しかし、トーマス・ロンゲンはこれまで彼らが行ってきた練習方法を頭ごなしに全否定。激しい口調で罵声を浴びせ続け、指示に従わない者には容赦なく補欠落ちを告げました。救世主となるはずだった一流監督は、逆にチームを空中分解の危機に陥らせていました。そもそもアメリカやヨーロッパで活躍していたプロの監督がなぜこんな辺境の島までやってきたのでしょうか?

チーム全体が不信感を募らせる中、その謎が明らかとなったのは数日後のことでした。トーマス・ロンゲンは18歳の娘を事故で亡くしていました。しかし、その悲しみからふさぎ込んでしまった彼を再び立ち直らせてくれたのも娘さんだったと言います。娘さんは生前口癖のように「この世に出来ないことなどない。全ては可能」と言っていました。
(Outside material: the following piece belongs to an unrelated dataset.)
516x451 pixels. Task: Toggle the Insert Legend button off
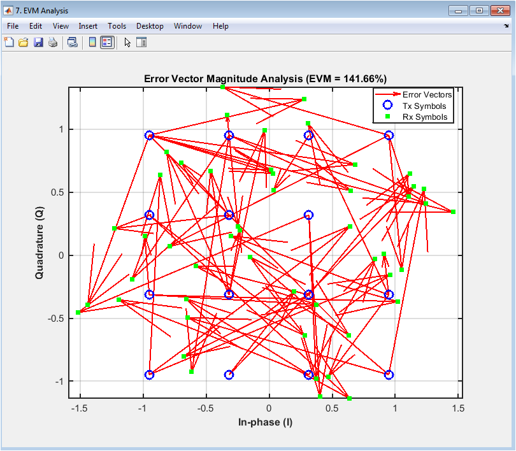click(x=107, y=43)
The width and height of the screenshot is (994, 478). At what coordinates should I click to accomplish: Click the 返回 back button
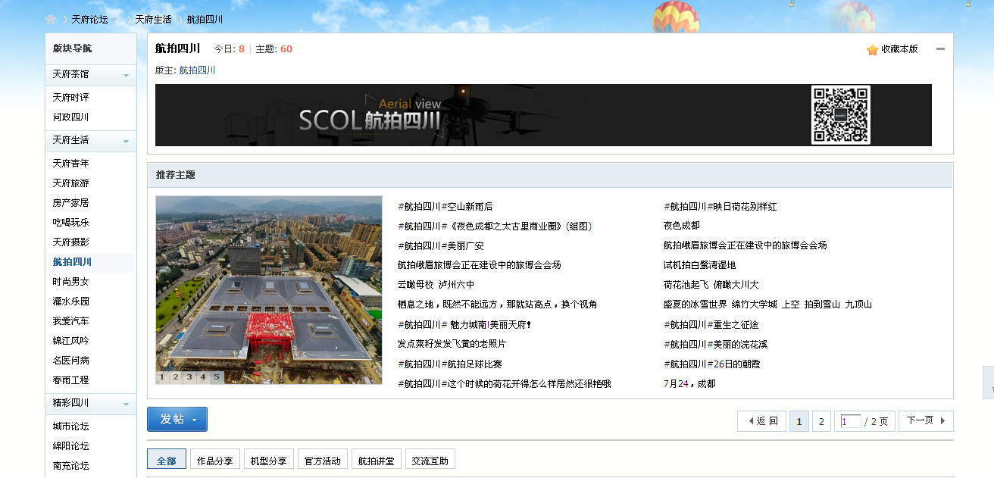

それを思い出した時、彼の人生のテーマが決まりました。

苦しい状況にあっている人たちと共に戦い、その言葉を証明してみせること

トーマス・ロンゲン監督は本気でアメリカンサモアのチームに勝利をもたらすつもりで来ていたのです。厳しい発言の数々は、全ては可能であることを彼らに知って欲しかったゆえのことでした。トーマス・ロンゲンは娘さんの話をチームのメンバーにしました。このことをきっかけに、彼らは本当のチームになりました。

そしてW杯予選のトンガとの試合で2対1で勝利。残念ながら彼らはその後の試合で破れ惜しくも二次ラウンド進出はなりませんでしたが、この快挙はニューヨークタイムスやイギリスBBCニュースなど世界各国で取り上げられました。こうして彼らのブラジルW杯は幕を閉じました。